Peonies are familiar to most people from their many cultivated varieties and the nearly 40 species that range across Eursia from Spain to Japan. Only two occur in the western hemisphere: Paeonia californica (mostly in the coastal ranges of southern California and northern Baja California) and Paeonia brownii (from the Sierra Nevada, North Coast Ranges, and Cascade Range to Wyoming).
Paeonia brownii is fairly common in dry pine forests, sagebrush scrub, and aspen groves in mountains from central California, Nevada, and Utah to Washington and Idaho. In the Bodie Hills I’ve seen it only among aspens in the Lakeview Spring area, but it’s likely to be present in or near some other large aspen groves as well.
It’s easy to recognize—nothing else in its range looks like this plant. It’s a low, mound-shaped perennial herb, up to a foot or so tall. The large, slightly fleshy, green to bluish-green leaves are ternately (3 times) divided, with the outermost lobes more-or-less elliptic in shape. The primitive-looking flowers usually hang downward. Their leathery, maroon-colored sepals and petals enclose a dense cluster of yellow stamens.

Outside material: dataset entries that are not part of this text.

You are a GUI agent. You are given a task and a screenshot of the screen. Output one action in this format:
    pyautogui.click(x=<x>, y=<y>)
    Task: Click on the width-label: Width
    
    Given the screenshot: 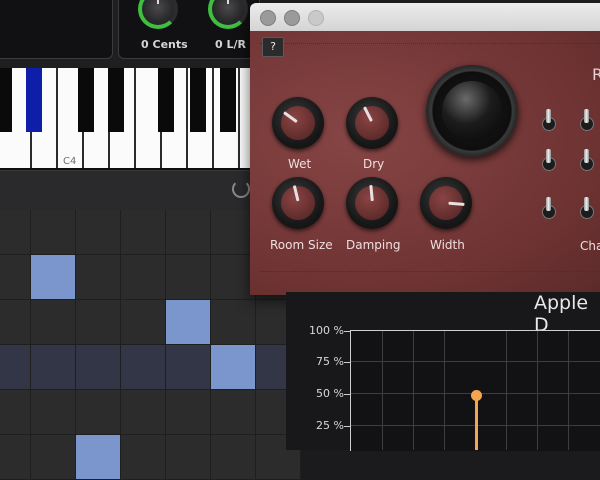 What is the action you would take?
    pyautogui.click(x=448, y=245)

A couple of interesting notes on the ecology of Brown’s peony: The flowers are pollinated mostly by Vespid wasps (e.g., queen hornets), Syrphid flies (flower flies), and Halictid bees (sweat bees) (Bernhardt et al. 2013). The seeds are large enough to be attractive to seed-caching rodents, like chipmunks, deer mice, and pocket mice, but are not as nutritious or as abundant as the seeds of pine trees. This may benefit the peony in that the rodents help disperse the seeds to their caches, but are slow to consume them, so some of the seeds survive to germinate (Barga and Vander Wall 2013).
Barga, Sarah C., and Stephen B. Vander Wall. “Dispersal of an herbaceous perennial, Paeonia brownii, by scatter-hoarding rodents.” Écoscience 20.2 (2013): 172-181.
Bernhardt, Peter, Retha Meier, and Nan Vance. “Pollination ecology and floral function of Brown’s peony (Paeonia brownii) in the Blue Mountains of northeastern Oregon.” Journal of Pollination Ecology 11 (2013).